La Défense, Grande Arche, 7ème jour d’occupation de l’espace public par le mouvement des indignés de Paris.
Le premier jour fut le plus difficile à cause de la confrontation avec les forces de l’ordre qui ont déployé plus de 200 policiers pour empêcher ces jeunes non violents et non armés d’installer leur tente pour s’abriter le soir. Bilan de la première journée : deux blessés dont un plus grave.
Un grand nombre de radios et de chaînes de TV se sont retrouvés sur place pour couvrir les faits.
Les grands médias n’ont pas mentionné ces reportages : est-ce dû au hasard ou cela démontre-t-il simplement qu’en France les médias sont manipulés par la politique ?
Les jours qui ont suivi ont été plutôt durs car les forces de l’ordre ont reçu des ordres d’ »en haut » de ne pas laisser les jeunes utiliser les bâches mobiles ni les couvertures de survie pour se protéger de la pluie et du froid extrême des nuits de Paris.
Ceux-ci se sont vus obligés de dormir sur des cartons bien souvent mouillés par la pluie ou des duvets trempés.

============

Consignes:
1. Répondez à ces questions sur le texte consacré à l'occupation de La Défense par les indignés de Paris.
(a) Combien de policiers les forces de l'ordre ont-elles déployés le premier jour ?
(b) Quel bilan le texte donne-t-il pour la première journée ?
(c) Sur quoi les jeunes ont-ils été obligés de dormir ?
2. Reprenez le texte sur l'occupation de La Défense par les indignés de Paris et écrivez la suite, à partir de sa dernière phrase.
Les données qui suivent ne sont pas nécessaires.

Données fournies:

============

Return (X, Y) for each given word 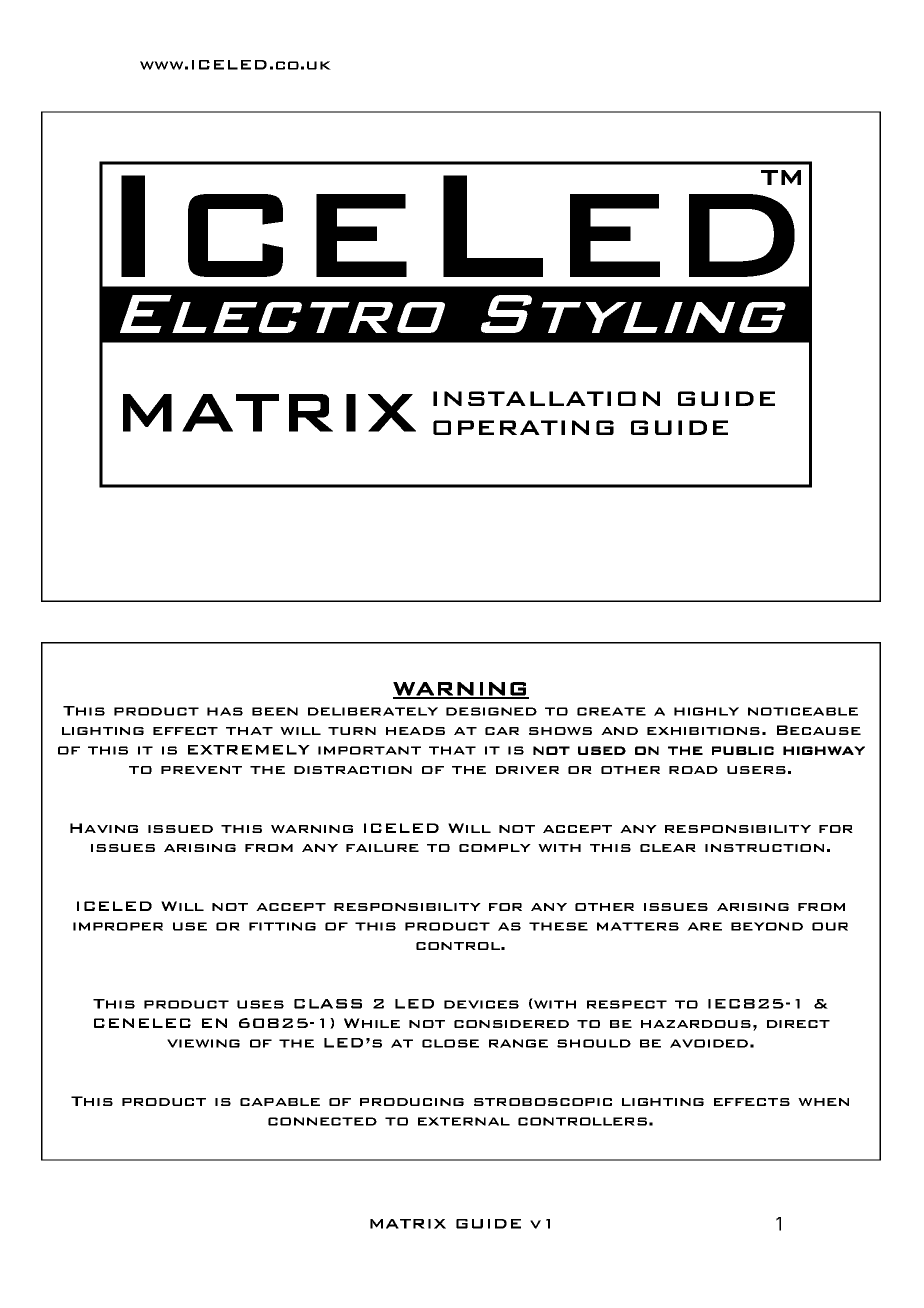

============

Corrigés:
1.
(a) Plus de 200 policiers.
(b) Deux blessés, dont un plus grave.
(c) Sur des cartons bien souvent mouillés par la pluie ou des duvets trempés.

2.
Ces obstacles s’ajoutent au fait que certains médias s’emploient à minimiser le mouvement en rapportant que le nombre de personnes sur place le soir était de 15 quand et ils n’étaient pas moins de 50 (j’y étais personnellement), ou encore en disant qu’ils étaient une centaine durant la journée alors qu’ils étaient approximativement 200.
Que la police compte mal, c’est compréhensible si l’on tient compte des instructions qui viennent d’ »en haut » mais que les médias ne sachent plus compter les personnes sur place, c’est … . Peut être qu’une bonne paire de lunettes serait nécessaire ? Ou un stage d’arithmétique ?
Peu importe les obstacles mis en place pour empêcher ces jeunes de tenir un campement et de démontrer au monde leur savoir-faire : autogestion, autonomie et système horizontal sans leader.
Les jeunes et moins jeunes viennent soutenir le mouvement durant toute cette première semaine, avec des donations, des soupes ou boissons chaudes apportées en thermos de tous les coins de Paris, des vêtements chauds, des duvets, des couvertures leur ont été apportés par les 99% de la population qui se sentent représentés par les indignés.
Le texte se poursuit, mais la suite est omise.